§ RAW DATA:
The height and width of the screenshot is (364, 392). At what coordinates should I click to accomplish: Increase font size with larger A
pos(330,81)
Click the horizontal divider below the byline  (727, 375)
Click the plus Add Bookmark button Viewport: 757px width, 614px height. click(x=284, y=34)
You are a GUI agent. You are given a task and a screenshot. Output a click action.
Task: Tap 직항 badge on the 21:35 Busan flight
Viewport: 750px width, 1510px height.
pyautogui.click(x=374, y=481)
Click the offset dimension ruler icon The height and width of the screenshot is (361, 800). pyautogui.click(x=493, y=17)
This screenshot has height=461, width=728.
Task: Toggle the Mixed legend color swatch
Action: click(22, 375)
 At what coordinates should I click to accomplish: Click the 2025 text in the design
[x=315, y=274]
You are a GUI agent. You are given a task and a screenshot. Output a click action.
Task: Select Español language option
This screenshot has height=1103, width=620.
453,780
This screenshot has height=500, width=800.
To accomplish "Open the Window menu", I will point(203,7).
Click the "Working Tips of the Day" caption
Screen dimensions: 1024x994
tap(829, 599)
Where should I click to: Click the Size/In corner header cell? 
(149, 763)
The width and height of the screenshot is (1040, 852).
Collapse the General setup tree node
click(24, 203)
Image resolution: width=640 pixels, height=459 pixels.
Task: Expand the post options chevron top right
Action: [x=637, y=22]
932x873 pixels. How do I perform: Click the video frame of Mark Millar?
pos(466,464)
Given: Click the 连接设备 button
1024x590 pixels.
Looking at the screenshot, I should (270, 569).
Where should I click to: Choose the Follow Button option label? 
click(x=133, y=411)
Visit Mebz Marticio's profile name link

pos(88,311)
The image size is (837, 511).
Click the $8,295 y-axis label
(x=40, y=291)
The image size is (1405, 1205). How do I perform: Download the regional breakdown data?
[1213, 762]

§ INSTRUCTIONS TO FOLLOW: Reproduce all the data above, substituting "interface assistant" for every occurrence of "GUI agent" and leaving everything else unchanged.

§ EXERCISE RESULT:
The height and width of the screenshot is (364, 392). At what coordinates should I click to accomplish: Increase font size with larger A
pos(330,81)
Click the horizontal divider below the byline  (727, 375)
Click the plus Add Bookmark button Viewport: 757px width, 614px height. click(x=284, y=34)
You are a interface assistant. You are given a task and a screenshot. Output a click action.
Task: Tap 직항 badge on the 21:35 Busan flight
Viewport: 750px width, 1510px height.
pyautogui.click(x=374, y=481)
Click the offset dimension ruler icon The height and width of the screenshot is (361, 800). pyautogui.click(x=493, y=17)
This screenshot has height=461, width=728.
Task: Toggle the Mixed legend color swatch
Action: click(22, 375)
 At what coordinates should I click to accomplish: Click the 2025 text in the design
[x=315, y=274]
You are a interface assistant. You are given a task and a screenshot. Output a click action.
Task: Select Español language option
This screenshot has height=1103, width=620.
453,780
This screenshot has height=500, width=800.
To accomplish "Open the Window menu", I will point(203,7).
Click the "Working Tips of the Day" caption
Screen dimensions: 1024x994
tap(829, 599)
Where should I click to: Click the Size/In corner header cell? 
(149, 763)
The width and height of the screenshot is (1040, 852).
Collapse the General setup tree node
click(24, 203)
Image resolution: width=640 pixels, height=459 pixels.
Task: Expand the post options chevron top right
Action: [x=637, y=22]
932x873 pixels. How do I perform: Click the video frame of Mark Millar?
pos(466,464)
Given: Click the 连接设备 button
1024x590 pixels.
Looking at the screenshot, I should (270, 569).
Where should I click to: Choose the Follow Button option label? 
click(x=133, y=411)
Visit Mebz Marticio's profile name link

pos(88,311)
The image size is (837, 511).
Click the $8,295 y-axis label
(x=40, y=291)
The image size is (1405, 1205). How do I perform: Download the regional breakdown data?
[1213, 762]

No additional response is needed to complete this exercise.